--- What is required ---
Rewrite the listing below so that each "Given" becomes "Prompt", with everything else left unchanged.
--- BEGIN Dataset excerpts ---
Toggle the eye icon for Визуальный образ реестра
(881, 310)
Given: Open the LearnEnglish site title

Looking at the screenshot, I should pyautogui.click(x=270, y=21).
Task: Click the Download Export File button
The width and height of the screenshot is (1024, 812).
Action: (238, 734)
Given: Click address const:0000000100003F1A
--- END Dataset excerpts ---
--- Finished answer ---
Toggle the eye icon for Визуальный образ реестра
(881, 310)
Prompt: Open the LearnEnglish site title

Looking at the screenshot, I should pyautogui.click(x=270, y=21).
Task: Click the Download Export File button
The width and height of the screenshot is (1024, 812).
Action: (238, 734)
Prompt: Click address const:0000000100003F1A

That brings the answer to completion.